• TASK TO COMPLETE
Identify every line in the records below that contains the word "agent", and copy each of those lines.

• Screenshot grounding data
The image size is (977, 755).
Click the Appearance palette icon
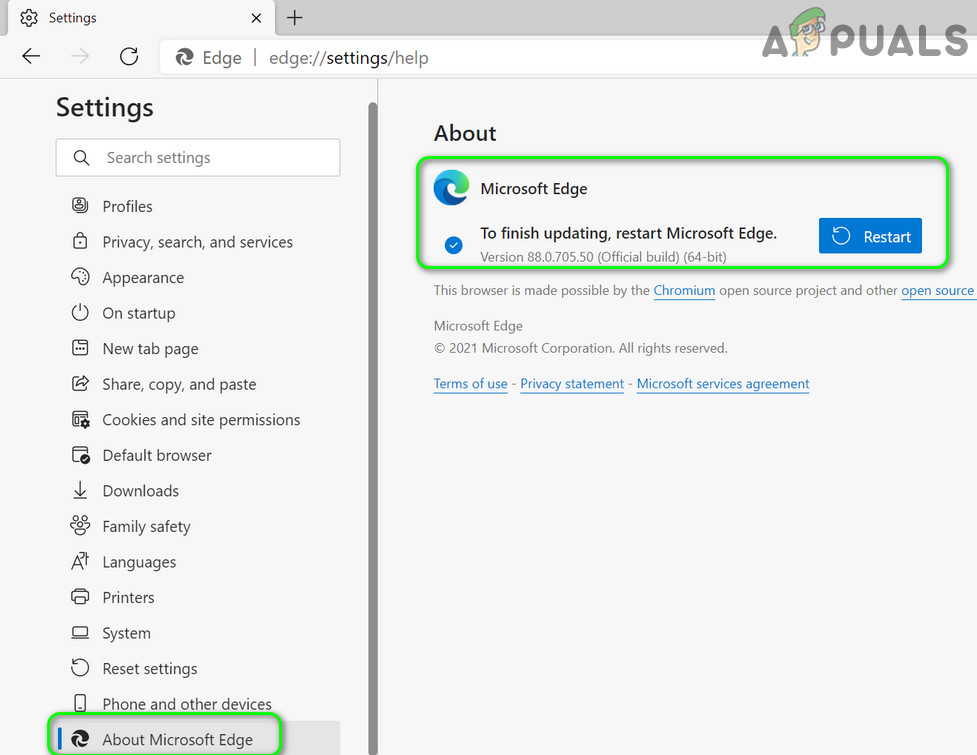coord(80,277)
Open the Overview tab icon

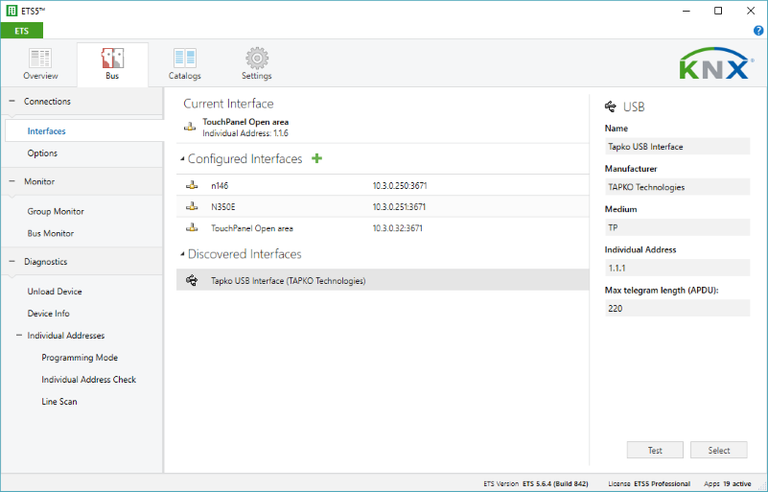tap(40, 58)
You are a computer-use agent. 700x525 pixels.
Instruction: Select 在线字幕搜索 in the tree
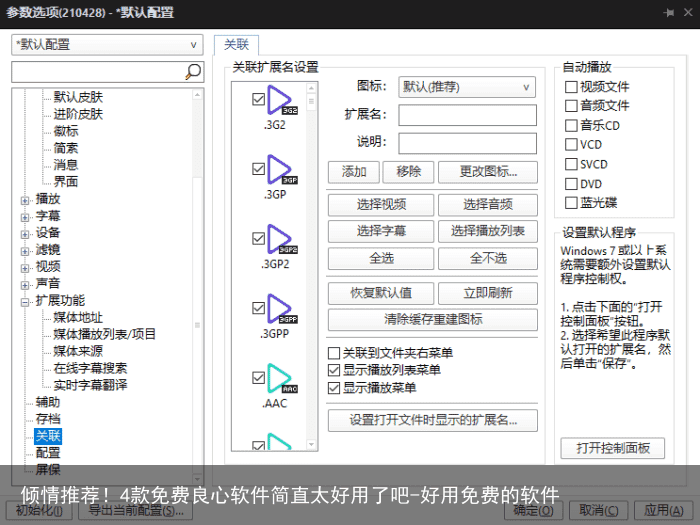tap(90, 368)
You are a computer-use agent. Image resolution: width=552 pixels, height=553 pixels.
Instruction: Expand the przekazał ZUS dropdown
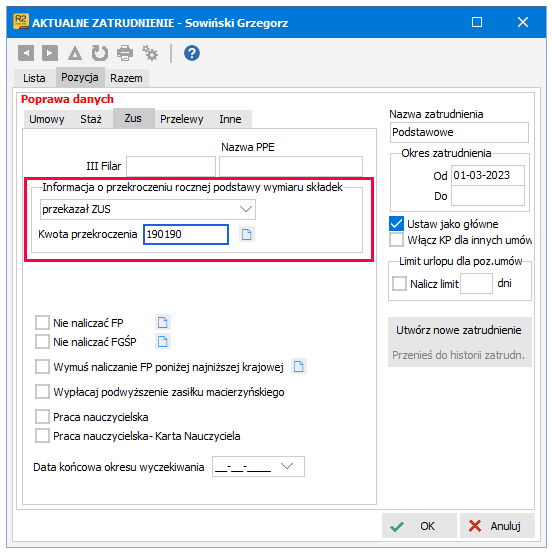pos(148,209)
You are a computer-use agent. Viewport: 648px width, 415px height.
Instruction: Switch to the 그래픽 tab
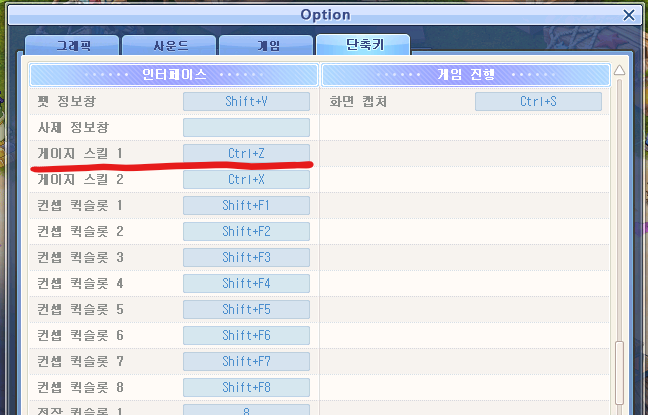pos(71,46)
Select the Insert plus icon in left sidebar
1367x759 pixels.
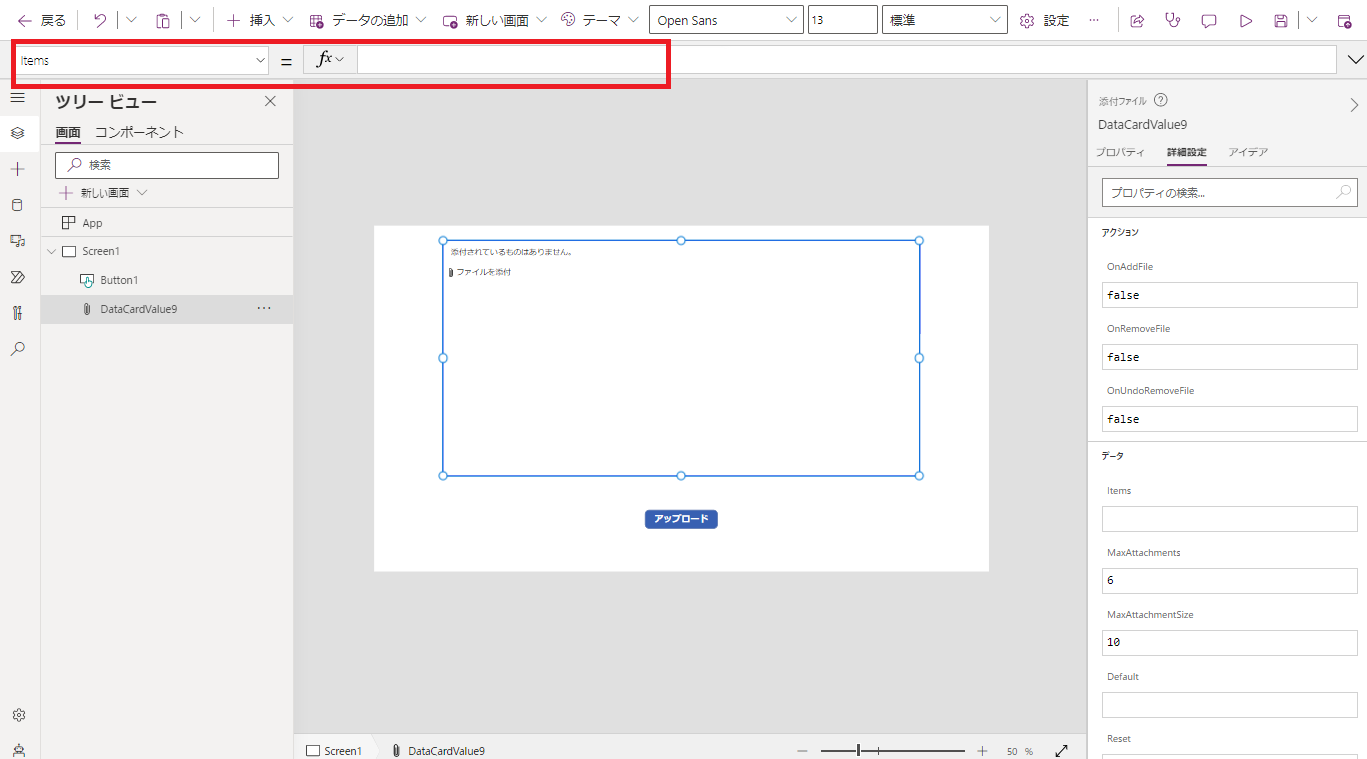pos(16,169)
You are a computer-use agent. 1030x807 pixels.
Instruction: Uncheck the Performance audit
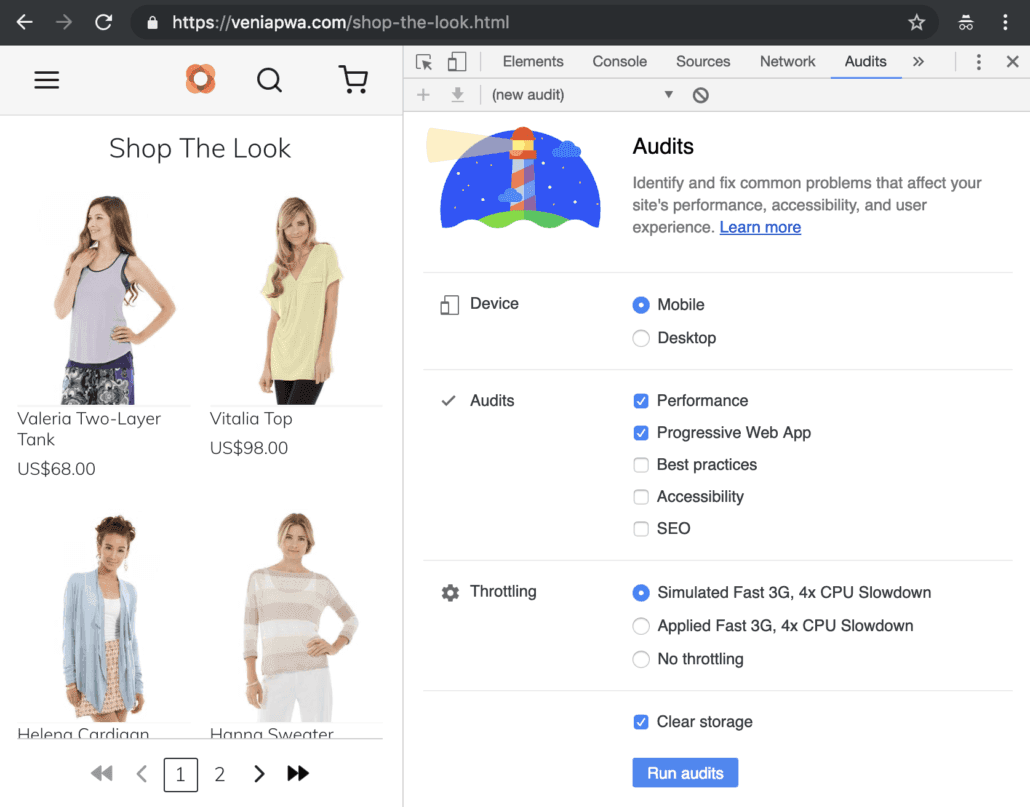coord(641,401)
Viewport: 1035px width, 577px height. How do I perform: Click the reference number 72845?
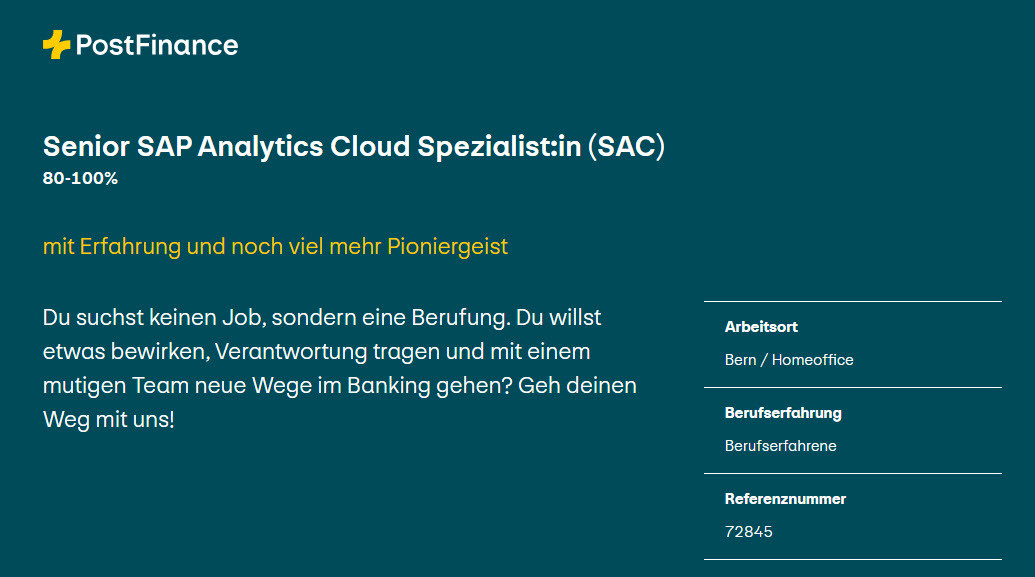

• FINISHED TASK
You are a computer-use agent. 700x525 pixels.
You are a computer-use agent. Image resolution: width=552 pixels, height=553 pixels.
You are a computer-use agent. Viewport: 648px width, 415px height.
You are a computer-use agent. 1030x807 pixels.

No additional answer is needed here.